[Teks yang Diberikan]:
* * *

Mengenai permohonan sah atau tidaknya penghentian penyidikan atau penuntutan, sebagaimana ditentukan dalam Pasal 80 KUHAP, diajukan oleh Penuntut Umum dan Pihak ketiga yang berkepentingan, Mengenai sah atau tidaknya penghentian penuntutan diajukan oleh Penyidik dan atau Pihak ketiga yang berkepentingan, sementara permintaan ganti rugi dan/atau rehabilitasi, pihak-pihak yang diberi wewenang untuk mengajukan permohonan Praperadilan sebagaimana ditentukan dalam Pasal 81 KUHAP adalah tersangka, terdakwa dan pihak ketiga yang berkepentingan.
4. Batasan Praperadilan
Luhut M.P. Pangaribuan, bahwa dalam penerapan upaya-upaya paksa (dwang midelen), sebagaimana dimungkinkan dalam proses peradilan pidana seperti penangkapan dan penahanan, tidak merendahkan harkat dan martabat manusia, diperkenankanlah lembaga baru untuk melakukan pengawasan, yaitu lembaga praperadilan. Jadi, lembaga pra peradilan ini dimaksudkan sebagai wewenang dari pengadilan sebelum memeriksa pokok perkara. Batasan praperadilan dalam sistem hukum Indonesia terdiri dari beberapa hal:
1. Wewenang Hakim adalah dipimpin oleh hakim tunggal yang memiliki wewenang untuk memeriksa dan memutus perkara praperadilan.
2. Ketentuan Pasal 78 KUHAP bahwa hanya dapat dilakukan jika terdapat dakwaan terkait dengan tindak pidana yang telah terjadi. Dakwaan tersebut harus dilakukan oleh penyidik dan harus memenuhi syarat-syarat yang ditentukan dalam KUHAP.
3. Ketentuan Pasal 80 KUHAP adalah untuk menegakkan hukum, keadilan, dan kebenaran melalui sarana pengawasan dan pengawasan yang efektif. Hal ini berarti bahwa praperadilan harus dilakukan secara adil dan transparan.

* * *

Entri posisi item:
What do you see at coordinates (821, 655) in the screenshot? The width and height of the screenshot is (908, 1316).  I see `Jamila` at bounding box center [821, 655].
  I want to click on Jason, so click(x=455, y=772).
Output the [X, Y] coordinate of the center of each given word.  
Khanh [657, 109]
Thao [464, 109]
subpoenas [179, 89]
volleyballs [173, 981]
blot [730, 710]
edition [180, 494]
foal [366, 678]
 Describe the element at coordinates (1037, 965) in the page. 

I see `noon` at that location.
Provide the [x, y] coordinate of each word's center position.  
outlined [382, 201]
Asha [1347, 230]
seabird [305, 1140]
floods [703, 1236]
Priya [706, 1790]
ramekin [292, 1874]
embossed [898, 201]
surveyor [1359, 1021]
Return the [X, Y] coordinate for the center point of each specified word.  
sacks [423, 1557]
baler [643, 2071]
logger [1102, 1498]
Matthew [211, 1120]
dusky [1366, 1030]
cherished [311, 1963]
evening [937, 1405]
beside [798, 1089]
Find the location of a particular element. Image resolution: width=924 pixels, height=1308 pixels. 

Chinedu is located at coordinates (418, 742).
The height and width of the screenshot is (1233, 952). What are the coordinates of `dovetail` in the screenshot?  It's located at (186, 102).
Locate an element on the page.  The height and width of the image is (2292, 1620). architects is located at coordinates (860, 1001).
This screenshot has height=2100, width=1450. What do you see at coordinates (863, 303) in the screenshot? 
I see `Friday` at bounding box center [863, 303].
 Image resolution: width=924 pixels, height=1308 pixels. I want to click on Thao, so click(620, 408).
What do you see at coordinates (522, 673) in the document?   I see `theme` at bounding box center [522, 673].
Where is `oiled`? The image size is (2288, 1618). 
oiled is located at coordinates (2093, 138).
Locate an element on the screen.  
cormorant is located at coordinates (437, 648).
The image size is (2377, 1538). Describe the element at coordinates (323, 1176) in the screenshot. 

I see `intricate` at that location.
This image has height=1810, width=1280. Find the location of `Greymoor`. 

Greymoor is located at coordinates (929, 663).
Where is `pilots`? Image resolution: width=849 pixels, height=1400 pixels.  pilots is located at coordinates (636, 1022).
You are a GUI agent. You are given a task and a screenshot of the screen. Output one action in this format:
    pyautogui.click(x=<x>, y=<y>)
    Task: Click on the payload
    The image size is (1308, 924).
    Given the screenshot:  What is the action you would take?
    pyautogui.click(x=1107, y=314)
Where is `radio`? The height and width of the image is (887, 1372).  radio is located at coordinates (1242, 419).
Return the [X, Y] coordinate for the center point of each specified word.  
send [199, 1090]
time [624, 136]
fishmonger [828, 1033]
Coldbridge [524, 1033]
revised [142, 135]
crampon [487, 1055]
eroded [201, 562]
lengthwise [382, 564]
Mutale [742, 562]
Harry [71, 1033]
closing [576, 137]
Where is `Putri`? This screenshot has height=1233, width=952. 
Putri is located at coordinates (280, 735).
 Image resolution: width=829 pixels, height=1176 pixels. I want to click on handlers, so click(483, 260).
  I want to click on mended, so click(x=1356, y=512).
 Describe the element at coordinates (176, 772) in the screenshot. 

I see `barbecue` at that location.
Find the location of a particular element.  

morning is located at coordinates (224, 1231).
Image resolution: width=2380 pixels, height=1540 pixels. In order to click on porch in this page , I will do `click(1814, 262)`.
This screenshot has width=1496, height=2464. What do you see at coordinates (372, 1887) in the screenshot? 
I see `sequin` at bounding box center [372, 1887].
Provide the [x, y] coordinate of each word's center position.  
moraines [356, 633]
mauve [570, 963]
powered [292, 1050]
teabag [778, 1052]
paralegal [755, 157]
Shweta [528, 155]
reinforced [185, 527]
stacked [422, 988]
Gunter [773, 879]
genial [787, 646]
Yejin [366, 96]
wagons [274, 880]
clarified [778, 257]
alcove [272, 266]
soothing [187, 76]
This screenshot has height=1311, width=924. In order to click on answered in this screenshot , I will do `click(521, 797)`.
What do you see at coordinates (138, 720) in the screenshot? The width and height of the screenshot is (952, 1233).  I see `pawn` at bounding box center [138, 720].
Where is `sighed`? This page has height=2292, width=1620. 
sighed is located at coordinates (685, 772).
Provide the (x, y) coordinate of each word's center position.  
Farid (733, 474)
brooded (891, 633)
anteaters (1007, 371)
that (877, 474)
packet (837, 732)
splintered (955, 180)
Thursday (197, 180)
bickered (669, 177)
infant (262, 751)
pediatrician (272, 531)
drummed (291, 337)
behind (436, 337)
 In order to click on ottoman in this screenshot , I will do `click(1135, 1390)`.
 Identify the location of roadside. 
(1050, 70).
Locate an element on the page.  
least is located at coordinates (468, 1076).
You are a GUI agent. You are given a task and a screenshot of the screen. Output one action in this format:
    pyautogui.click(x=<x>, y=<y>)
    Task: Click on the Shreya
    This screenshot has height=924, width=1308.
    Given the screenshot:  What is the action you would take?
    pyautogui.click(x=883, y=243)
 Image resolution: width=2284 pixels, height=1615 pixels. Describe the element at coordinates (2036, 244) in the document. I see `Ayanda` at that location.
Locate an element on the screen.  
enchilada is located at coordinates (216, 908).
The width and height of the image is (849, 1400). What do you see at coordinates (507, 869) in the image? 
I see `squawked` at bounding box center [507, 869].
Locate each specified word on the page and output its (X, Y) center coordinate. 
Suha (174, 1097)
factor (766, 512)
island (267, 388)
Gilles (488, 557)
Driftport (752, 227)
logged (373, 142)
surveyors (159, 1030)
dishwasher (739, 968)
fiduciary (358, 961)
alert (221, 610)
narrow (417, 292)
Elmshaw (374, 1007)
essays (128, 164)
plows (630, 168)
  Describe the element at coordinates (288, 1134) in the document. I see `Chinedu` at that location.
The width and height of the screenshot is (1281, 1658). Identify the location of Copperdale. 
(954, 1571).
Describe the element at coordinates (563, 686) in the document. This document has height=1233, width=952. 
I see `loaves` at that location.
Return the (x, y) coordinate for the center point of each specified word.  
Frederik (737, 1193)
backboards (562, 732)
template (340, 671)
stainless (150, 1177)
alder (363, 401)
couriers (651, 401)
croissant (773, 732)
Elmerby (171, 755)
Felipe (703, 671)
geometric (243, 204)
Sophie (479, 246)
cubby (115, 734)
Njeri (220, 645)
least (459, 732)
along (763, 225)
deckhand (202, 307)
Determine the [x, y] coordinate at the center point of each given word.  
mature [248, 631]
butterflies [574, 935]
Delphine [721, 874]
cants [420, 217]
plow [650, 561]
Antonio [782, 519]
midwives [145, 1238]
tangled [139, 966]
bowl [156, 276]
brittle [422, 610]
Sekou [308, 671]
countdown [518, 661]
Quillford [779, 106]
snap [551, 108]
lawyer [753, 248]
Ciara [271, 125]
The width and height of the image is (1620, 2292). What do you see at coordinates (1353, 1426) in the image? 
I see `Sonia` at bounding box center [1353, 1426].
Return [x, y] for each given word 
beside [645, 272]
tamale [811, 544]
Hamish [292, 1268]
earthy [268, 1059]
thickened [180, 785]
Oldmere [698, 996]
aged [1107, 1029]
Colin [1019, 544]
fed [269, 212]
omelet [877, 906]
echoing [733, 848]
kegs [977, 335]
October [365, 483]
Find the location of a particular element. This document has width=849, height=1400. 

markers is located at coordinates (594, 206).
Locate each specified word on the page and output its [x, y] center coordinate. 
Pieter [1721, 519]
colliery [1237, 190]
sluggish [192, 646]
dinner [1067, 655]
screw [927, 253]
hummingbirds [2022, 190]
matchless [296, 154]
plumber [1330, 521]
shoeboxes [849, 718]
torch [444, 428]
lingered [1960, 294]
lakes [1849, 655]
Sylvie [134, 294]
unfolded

* * *

[Tujuan Tugas 1]:
Kutiplah dengan persis bagian teks tentang praperadilan, dimulai dari "2. Ketentuan Pasal" dan berakhir pada "adil dan transparan.".
[Tujuan Tugas 2]:
Cetak ulang dengan persis baris-baris dalam catatan, dimulai dari baris yang memuat "floods [703, 1236]" dan berakhir pada baris yang memuat "Chinedu is located at coordinates (418, 742).", termasuk kedua baris tersebut. Jangan sertakan baris lain di luar rentang itu.
Teks dan catatan di atas tidak memiliki keterkaitan satu sama lain.

[Penyelesaian Masalah 1]:
2. Ketentuan Pasal 78 KUHAP bahwa hanya dapat dilakukan jika terdapat dakwaan terkait dengan tindak pidana yang telah terjadi. Dakwaan tersebut harus dilakukan oleh penyidik dan harus memenuhi syarat-syarat yang ditentukan dalam KUHAP.
3. Ketentuan Pasal 80 KUHAP adalah untuk menegakkan hukum, keadilan, dan kebenaran melalui sarana pengawasan dan pengawasan yang efektif. Hal ini berarti bahwa praperadilan harus dilakukan secara adil dan transparan.

[Penyelesaian Masalah 2]:
floods [703, 1236]
Priya [706, 1790]
ramekin [292, 1874]
embossed [898, 201]
surveyor [1359, 1021]
Return the [X, Y] coordinate for the center point of each specified word.  
sacks [423, 1557]
baler [643, 2071]
logger [1102, 1498]
Matthew [211, 1120]
dusky [1366, 1030]
cherished [311, 1963]
evening [937, 1405]
beside [798, 1089]
Find the location of a particular element. Image resolution: width=924 pixels, height=1308 pixels. 

Chinedu is located at coordinates (418, 742).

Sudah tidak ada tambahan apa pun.